Ned Stark had it all wrong; we should have been worried about fall coming.
Barr your windows and lock your doors, because the season of crunching leaves is now (unofficially) sponsored by Starbucks and that pint of adulterated coffee we like to call the Pumpkin Spice Latte. Lines for it will seep into your neighborhoods and weave through your streets because it is absolutely imperative that we put at least one photo of this latte on Instagram while wearing an open-stitch infinity scarf and leggings.
How can it be that only 11 years have passed since this paragon of culinary achievement was created? Never mind that this drink contains literally 0% real pumpkin and is laced with rumored cancer-inducing caramel coloring. You’re in heaven! Act like it.
Rex Huppke of the Chicago Tribune portrayed it best in an article that ran last month and included this fictional barista-customer dialogue:
Barista: Welcome to Starbucks, what size pumpkin spice latte can I get you?
Customer: Just a tall coffee, please.
Barista: Would you like a shot of pumpkin flavoring in that?
Customer: Nope. Just coffee.
Barista: How about a pumpkin scone or a pumpkin doughnut with pumpkin glaze served on a bed of freshly raked leaves?
Customer: What? No.
Barista: OK, here's your pumpkin spice latte, enjoy!
Customer: AUGGGHHHH!!!
Oh Starbucks, you endearing corporate monster. Tell me more about the Monsanto cows you use to provide the steamed milk that will mix perfectly with the 50 grams of processed sugar in my Grande #PSL!!! But write it out in chalkboard marker. Yeah, that’ll look artisan and cute.

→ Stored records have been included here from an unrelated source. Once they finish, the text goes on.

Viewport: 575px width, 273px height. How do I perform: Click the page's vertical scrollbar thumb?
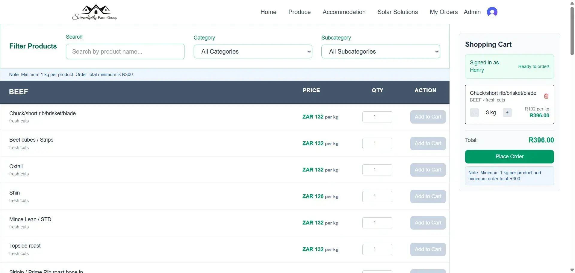pyautogui.click(x=572, y=30)
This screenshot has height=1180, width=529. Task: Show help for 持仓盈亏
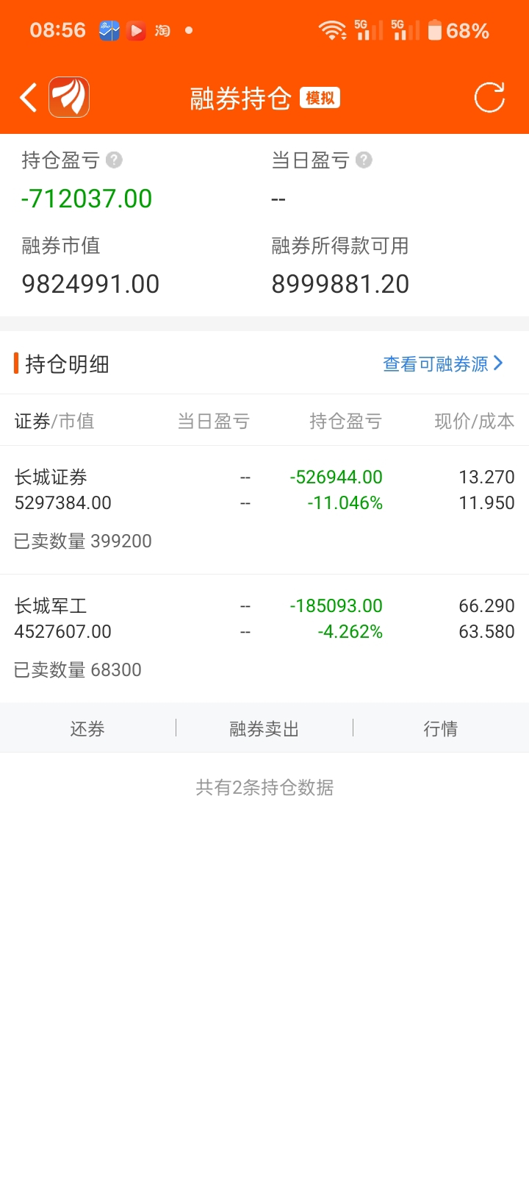click(114, 160)
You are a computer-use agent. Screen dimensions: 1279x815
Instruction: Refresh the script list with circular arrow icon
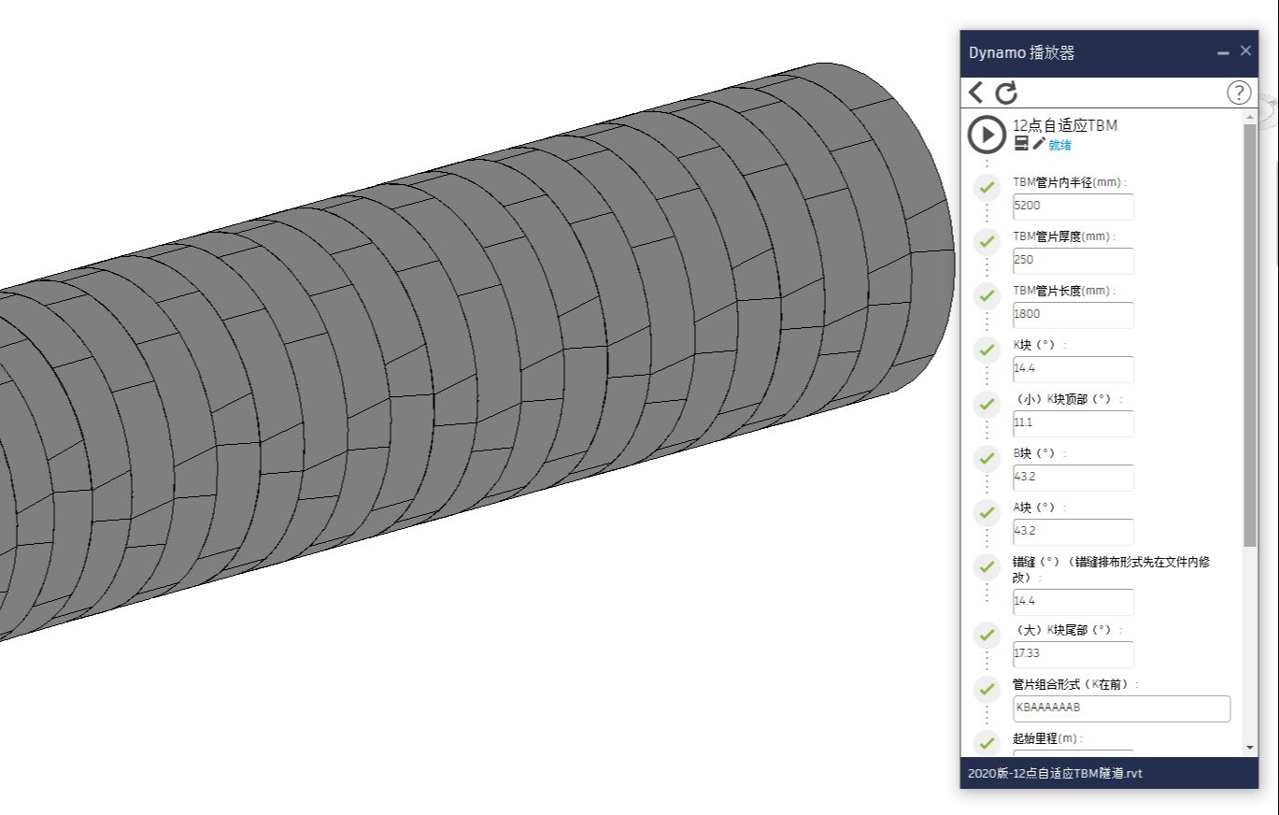click(1007, 93)

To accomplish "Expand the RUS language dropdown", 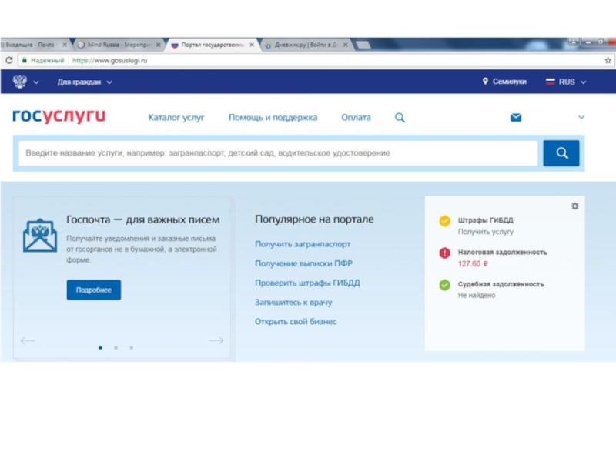I will 566,82.
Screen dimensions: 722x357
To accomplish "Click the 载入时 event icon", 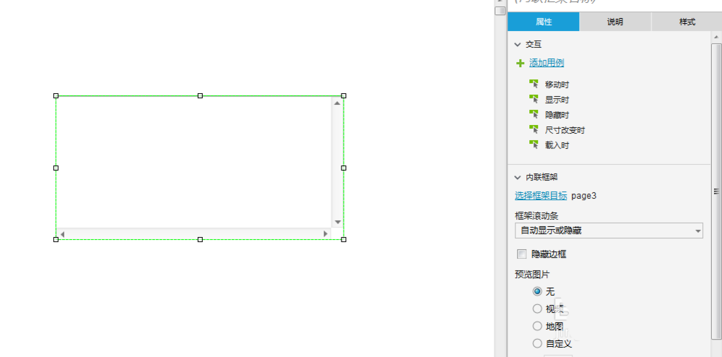I will pyautogui.click(x=534, y=145).
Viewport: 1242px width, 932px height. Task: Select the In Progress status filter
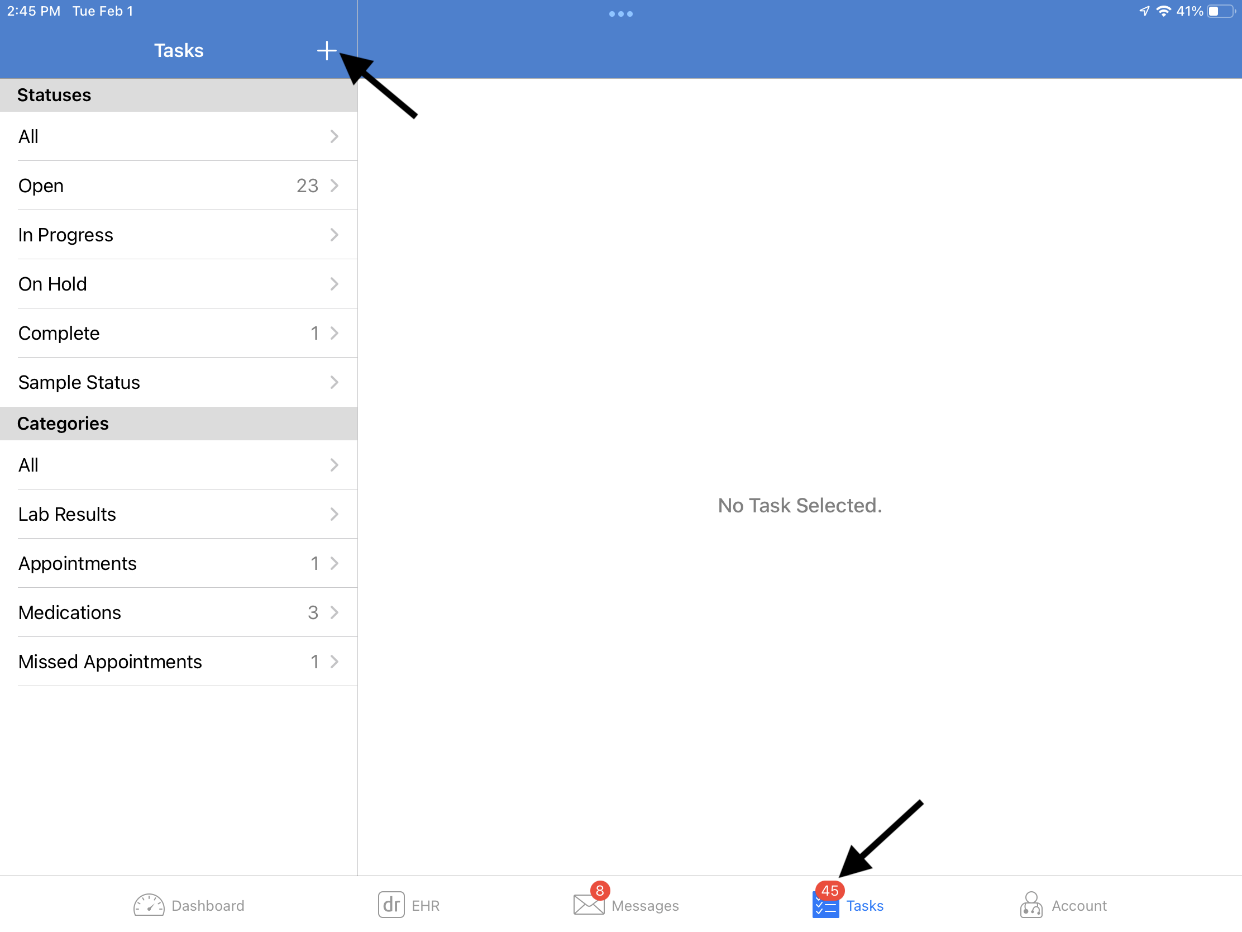click(x=179, y=235)
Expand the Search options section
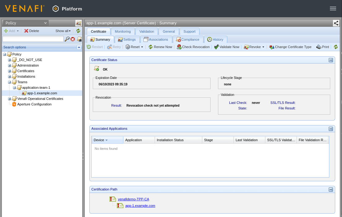342x217 pixels. 79,47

Not a hot drink enthusiast? What? Why? Never mind. Starbucks has conveniently provided you with the option to drink your liquid vegetable in both iced and Frappucino™ form - ideal for that one time you remember you live in Texas and fall still means 90+ degree heat waves. Amid sips of that Yankee-candle coffee, ponder why the U.S. government hasn’t aligned the first day of fall with the release of the PSL, or how you’ve just contributed to the $800 million seasonal spike in Starbucks profits since the drink debuted in 2003, according to Forbes Magazine.
So toss aside your worries, gals, and reward yourself for the 30 minutes of cardio you got speedwalking through the mall last Saturday with a Venti #PSL. You can even skip your usual “skinny” version, because that four-inch layer of whipped cream and pumpkin spice dust actually does taste as good as skinny feels.
Cheers to sugar, spice and high fructose corn syrup!